Outside the lab, Parks and Justineau are cornered by hungries. Melanie frightens them away, but Justineau is knocked unconscious and Parks is bitten and infected. Parks asks Melanie to shoot him before the infection cycle finishes so he does not turn into a hungry; she agrees to do so. She asks him to shoot the mass of spores with a flamethrower, deducing correctly that the environmental trigger to open the spores is fire. Melanie explains before she kills Parks that as long as there are healthy humans, the war between them and the hungries will continue. For second-generation hungries to be born and rebuild the world, every human must first be infected.

Justineau awakens in the Rosalind Franklin. Melanie leads her to a group of intelligent hungries, to whom Justineau, wearing an environmental protection suit, starts teaching the alphabet.

==Characters==
- Melanie – test subject number one, a host of the Ophiocordyceps unilateralis fungal infection. She has a brilliant intellect. She is 10 years old.
- Miss Helen Justineau – a compassionate teacher with a psychology background, who has become attached to the child subjects of the military-run experiment at Hotel Echo.
- Sergeant Eddie Parks – a battle-hardened, non-commissioned officer who is acting as field commander of the Hotel Echo military complex.
- Dr Caroline Caldwell – the scientific leader of the study taking place at Hotel Echo. She is the teachers' boss. She is obsessed with finding the cure to the disease.
- Private Kieran Gallagher – a young soldier at Hotel Echo who was born after the Breakdown.
- Mr Whitaker – the only male teacher at Hotel Echo.
- Dr Jean Selkirk – a teacher at Hotel Echo, and Dr Caldwell's surgical assistant.
- Miss Mailer – a teacher at Hotel Echo.
- "Hungry" children: Anne, Kenny, Ronnie, Lizzie, John, Steven, Miles, Zoe, Xanthi, Marcia, Liam, Siobhan, Tom, Joanne, Andrew, Gary.

==Reception==
The Girl with All the Gifts received acclaim from critics, who praised its variation from typical zombie fiction as well as the depth of its characters. Torie Bosch of Slate called it a "crossover horror at its best" and wrote: "It's a welcome shift from the focus of many zombie stories ... The Girl With All the Gifts turns eating brains from the usual empty-calorie snack into a full, complex, palate-challenging meal." Writing for The Guardian, James Smythe praised the book as being "original, thrilling and powerful" and wrote: "Were the characters not so strong, the book might fall apart. The plot is rather slight, and the ending feels a little rushed; but the characters are so well drawn and so human that it's impossible not to feel for them." Miles of Entertainment Weekly concurred, writing: "The character at the story's heart may have no pulse, but Melanie is empathetic and sympathetic, and her deeply tragic existence is proof that zombie tales can elicit an emotion other than fear." While NPR's Genevieve Valentine was critical of the protagonist's narrative, which "veer[ed] occasionally and abruptly in one direction or the other", she still found the book to be "grotesque and grimly hopeful by turns, underscored by lovingly detailed infection in both metaphorical and very literal terms: Spores and hopelessness are equally contagious."

==Film adaptation==

Not long after the book's release, M. R. Carey announced that the book would be made into a movie, and that the movie's title would differ from the book; it was announced as She Who Brings Gifts. The title was changed in June 2016 to match the book.
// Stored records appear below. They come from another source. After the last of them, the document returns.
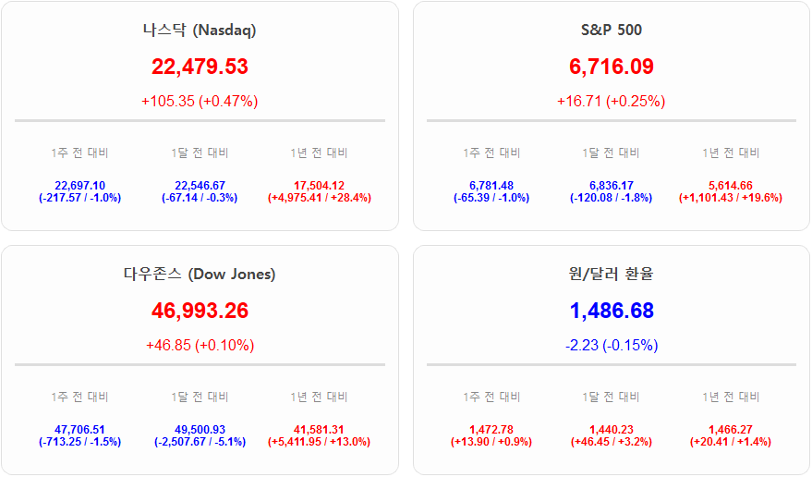
Task: Click the S&P 500 card title
Action: coord(611,30)
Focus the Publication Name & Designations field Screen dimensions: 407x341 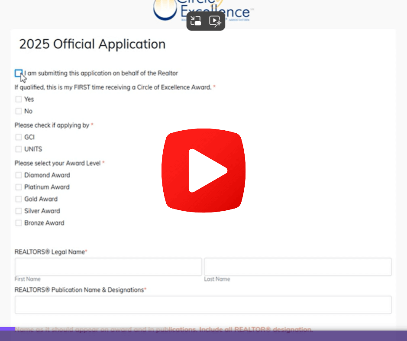coord(203,305)
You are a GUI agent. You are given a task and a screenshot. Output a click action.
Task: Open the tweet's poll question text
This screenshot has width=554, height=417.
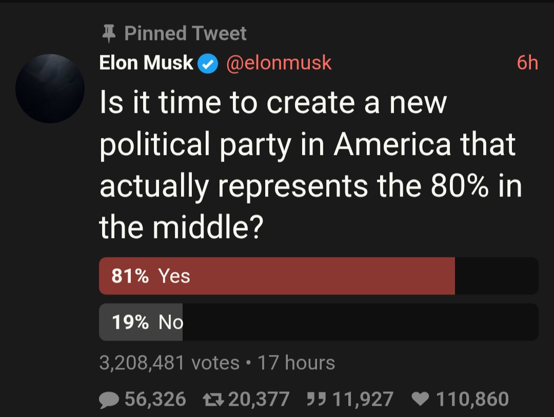pyautogui.click(x=311, y=164)
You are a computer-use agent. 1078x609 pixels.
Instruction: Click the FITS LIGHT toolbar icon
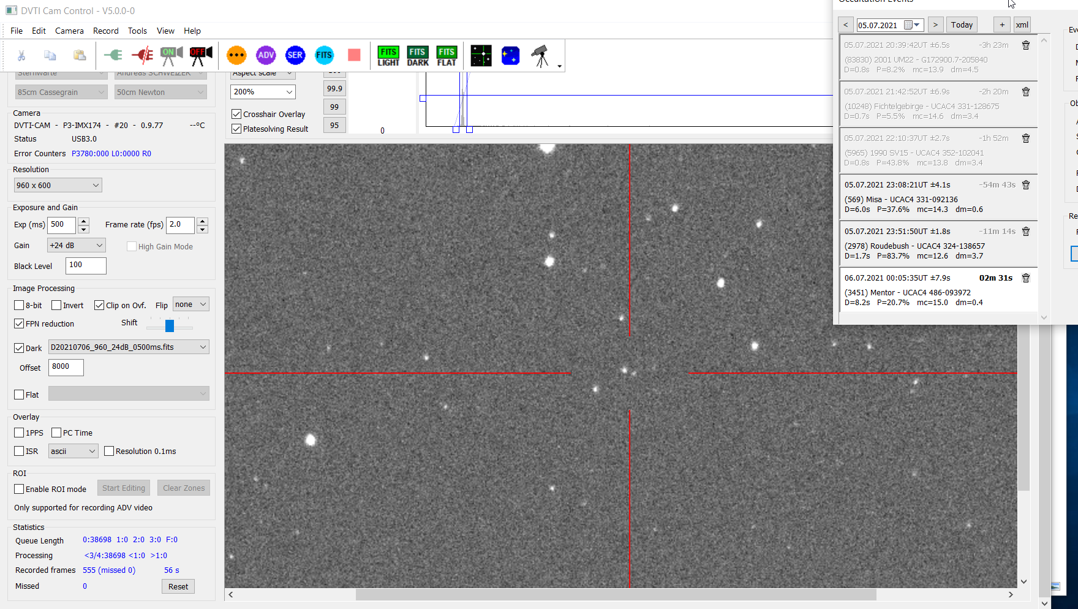pyautogui.click(x=388, y=56)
Filming began in May 2015, with newcomer Sennia Nanua in the lead role of Melanie, Gemma Arterton as Helen Justineau, Glenn Close as Caroline Caldwell, and Paddy Considine as Sergeant Parks. TV veteran Colm McCarthy directed the movie. It is McCarthy's second feature-length film. The film's screenplay was adapted by the author. Portions of the film were shot on location at the former RAF Upper Heyford site in the former Quick Reaction Alert (QRA) areas and the Northern Bomb stores. Mike Carey was included as a "hungry" in the background of the scenes during Melanie's escape from the facility. The film, with its title changed back to match the novel, was released on Friday 23 September 2016.

==Prequel==
In 2017, Carey published a prequel novel entitled The Boy on the Bridge about a team of scientists and soldiers on a mission to find a cure for the fungal infection, which starts some time before The Girl with All the Gifts.